Octavio Colmenares

Personal information
- Full name: Octavio Jibrán Colmenares Fayad
- Date of birth: 19 August 1989 (age 36)
- Place of birth: Mexico City, Mexico
- Height: 1.85 m (6 ft 1 in)
- Position: Goalkeeper

Youth career
- 2004–2008: Universidad de Chile

Senior career*
- Years: Team / Apps / (Gls)
- 2009: Universidad de Chile / 1 / (0)
- 2010–2012: Pumas Morelos / 8 / (0)
- 2011–2012: UNAM / 0 / (0)
- 2012: Everton / 0 / (0)
- 2013: Barnechea / 2 / (0)
- Total:  / 11 / (0)

= Octavio Colmenares =

Mexican footballer (born 1989)

Octavio Jibrán Colmenares Fayad (born 19 August 1989) is a Mexican former footballer who played as a goalkeeper.

==Career==
Colmenares made his debut for Universidad de Chile in May 2009 against Cobresal.

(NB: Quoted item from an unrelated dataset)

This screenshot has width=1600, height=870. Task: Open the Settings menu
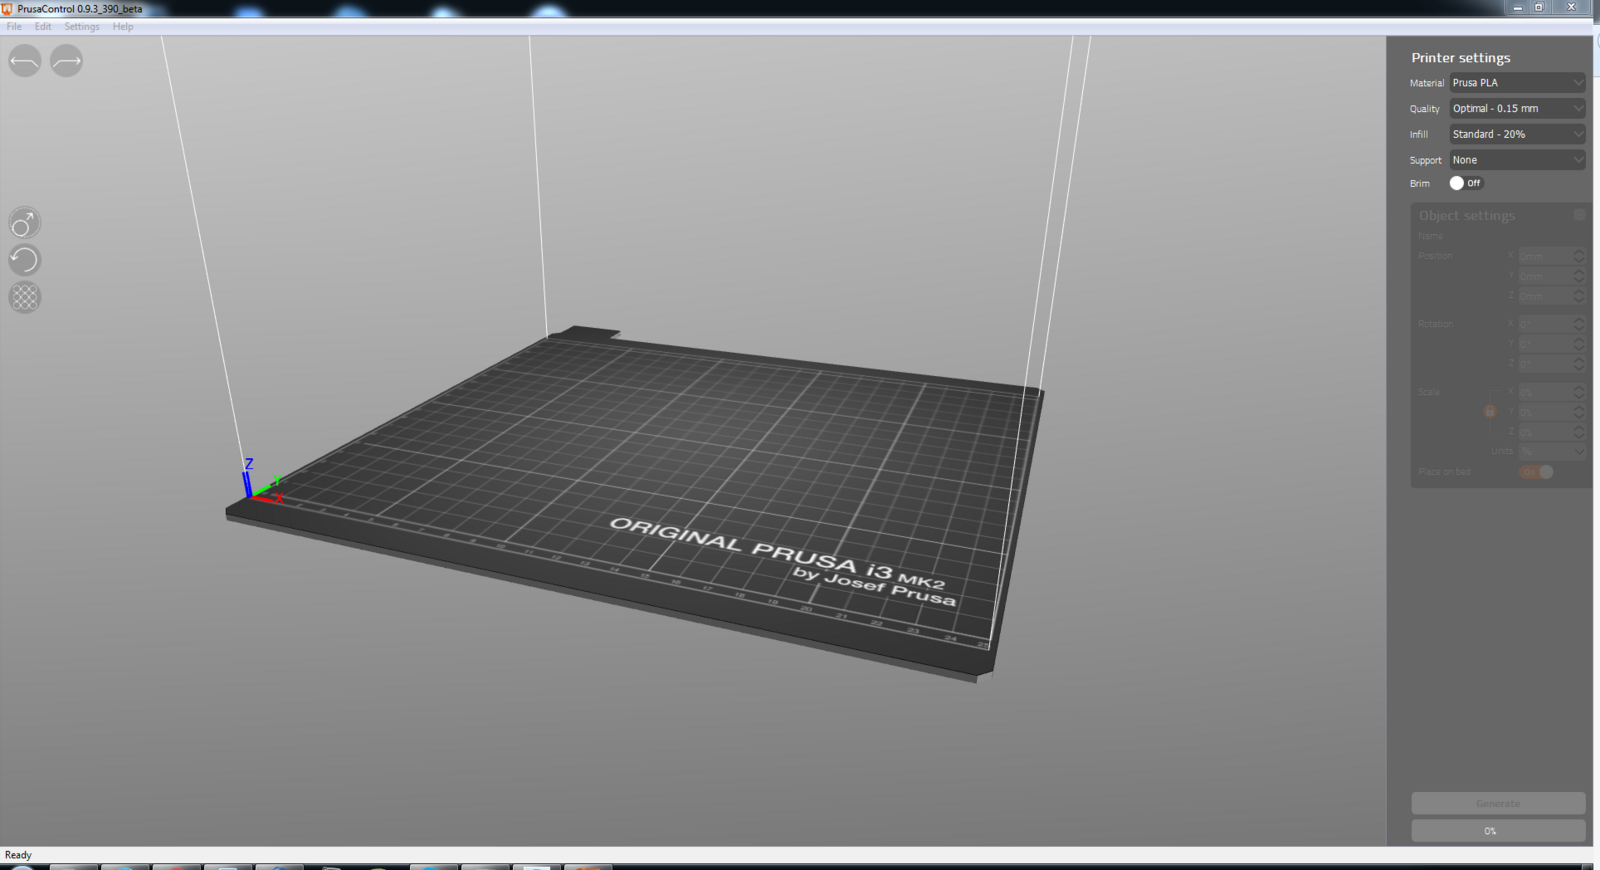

In the 2010 Liga de Ascenso Apertura season he made one league appearance for Pumas Morelos.

==Personal life==
His father of the same name, is a Mexican businessman who was one of the main stockholders of Universidad de Chile when he was a player of them.

He naturalized Chilean by residence, since he came to Chile at the age of fourteen.